100, 300	Audio reproducing device
101	Stream separating unit
102	Basic codec analyzing unit
103	Basic codec decoding unit
104	Bandwidth extension data analyzing unit
105	stereo extension data analyzing unit
106	First bandwidth extension processing unit
107	Second bandwidth extension processing unit
108, 308	Stereo extension processing unit
109	Switching unit
201, 202, 203	Frame
310	Buffer
401	Recording medium
402	Audio reproducing apparatus
403	Earphones

Claims

1. An audio reproducing device which reproduces a stream including a basic codec that is an encoded audio signal, said audio reproducing device comprising:

a stream separating unit configured to separate, on a frame basis, the stream into the basic codec and bandwidth extension information that is used for extending a band of the basic codec;

a basic codec information analyzing unit configured to analyze the basic codec separated by said stream separating unit, to generate analysis information indicating a type of the basic codec;

a basic codec decoding unit configured to decode the basic codec in accordance with the analysis information generated by said basic codec information analyzing unit, to generate a decoded basic codec signal;

a first bandwidth extension processing unit configured to execute first processing which extends, by using the bandwidth extension information, a frequency band of the decoded basic codec signal generated by said basic codec decoding unit;

a switching unit configured to switch between said first bandwidth extension processing unit and said second bandwidth extension processing unit based on the analysis information,

wherein said first bandwidth extension processing unit is configured to execute the first processing by performing real number operations, and

said second bandwidth extension processing unit is configured to execute the second processing by performing complex arithmetic.

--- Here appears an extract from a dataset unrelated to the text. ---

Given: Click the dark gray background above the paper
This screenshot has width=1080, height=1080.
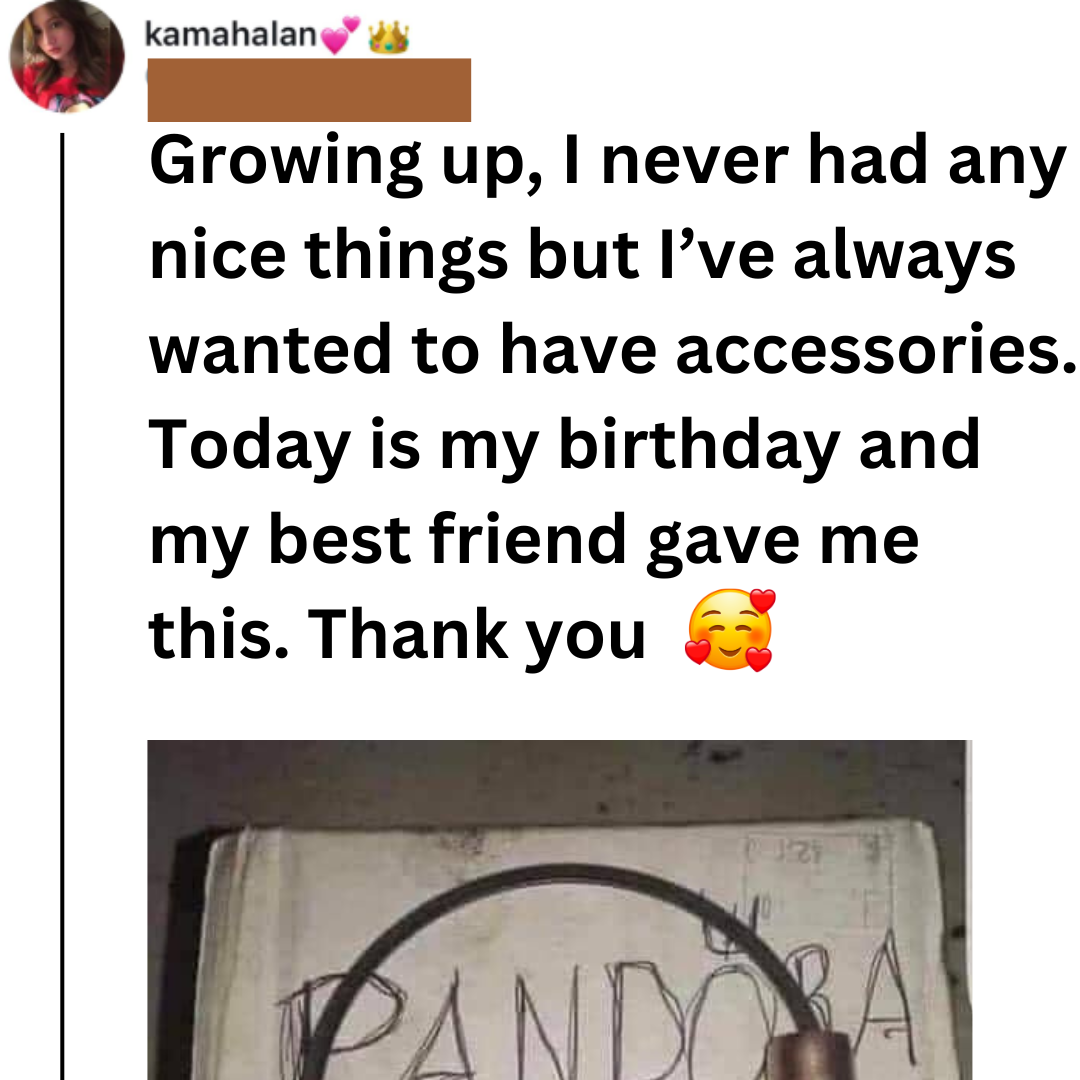Looking at the screenshot, I should click(x=559, y=782).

2. The audio reproducing device according to Claim 1,
wherein said stream separating unit is configured to separate, on the frame basis, the stream into the basic codec, the bandwidth extension information, and stereo extension information that is used for performing stereo processing on the basic codec,
said audio reproducing device further comprises:

a stereo extension processing unit configured to perform, by using the stereo extension information, stereo processing on the decoded basic codec signal having the frequency band extended by said second bandwidth extension processing unit.

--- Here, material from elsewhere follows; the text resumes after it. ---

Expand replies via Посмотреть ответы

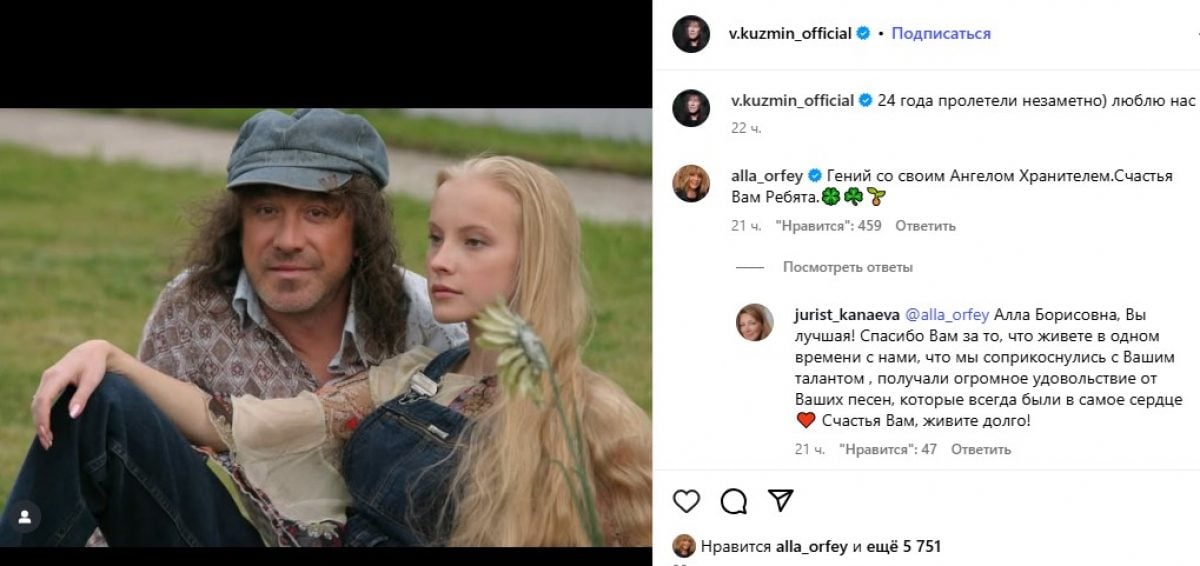tap(847, 267)
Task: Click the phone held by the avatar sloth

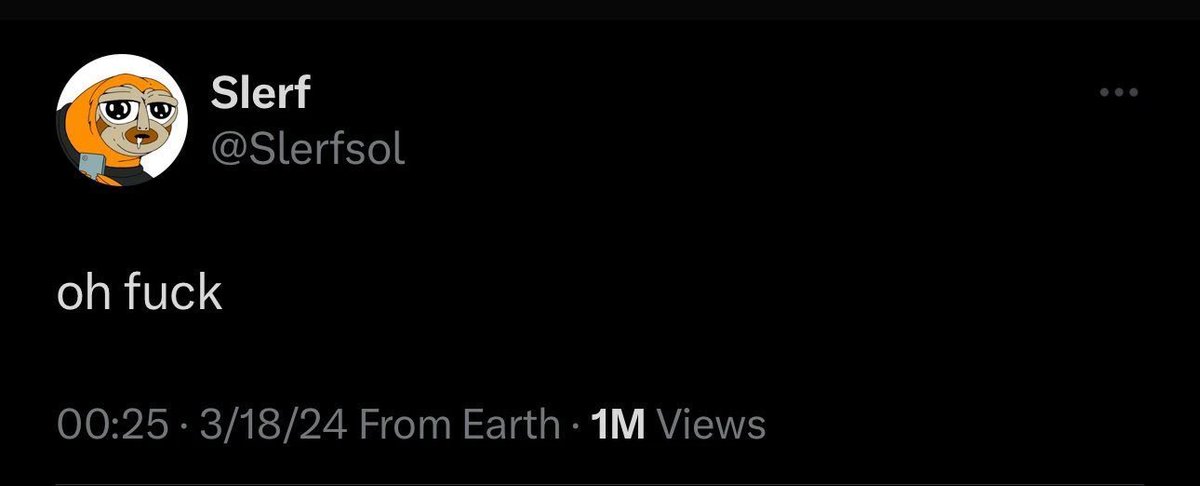Action: click(88, 167)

3. The audio reproducing device according to Claim 2,
wherein said basic codec information analyzing unit is configured to analyze the basic codec separated by said stream separating unit, to generate analysis information including at least one of channel information and sampling frequency information, the channel information indicating the number of channels of the basic codec, the sampling frequency information indicating a sampling frequency of the basic codec, and
said switching unit is configured to determine at least one of (i) whether the number of channels indicated by the channel information is greater than a predetermined first threshold and (ii) whether the sampling frequency indicated by the sampling frequency information is greater than a predetermined second threshold, and select said first bandwidth extension processing unit when at least one of the following is determined: (i) the number of channels is greater than the predetermined first threshold and (ii) the sampling frequency is greater than the predetermined second threshold.

4. The audio reproducing device according to Claim 2 or Claim 3, further comprising
a buffer which stores stereo extension information of a first frame,
wherein said stereo extension processing unit is configured to perform stereo processing on a decoded basic codec signal of a second frame by using the stereo extension information stored in said buffer, the second frame being a frame after the first frame and being a frame in which the stereo extension information is missing.

5. The audio reproducing device according to Claim 2 or Claim 3, wherein said second bandwidth extension processing unit is configured to generate a high-frequency component signal from the decoded basic codec signal by using the bandwidth extension information,
said stereo extension processing unit is configured to perform, by using the stereo extension information, stereo processing on the decoded basic codec signal and the high-frequency component signal generated by said second bandwidth extension processing unit, to generate a decoded basic codec signal and a high-frequency component signal for a first channel and a decoded basic codec signal and a high-frequency component signal for a second channel, and
said second bandwidth extension processing unit further includes a band synthesis filter for synthesizing the high-frequency component signal and the decoded basic codec signal that have been generated, and is configured to synthesize bands of the second channel by using delay information that is stored in said band synthesis filter of the first channel, as delay information stored in said band synthesis filter of the second channel, when the stereo extension information is missing.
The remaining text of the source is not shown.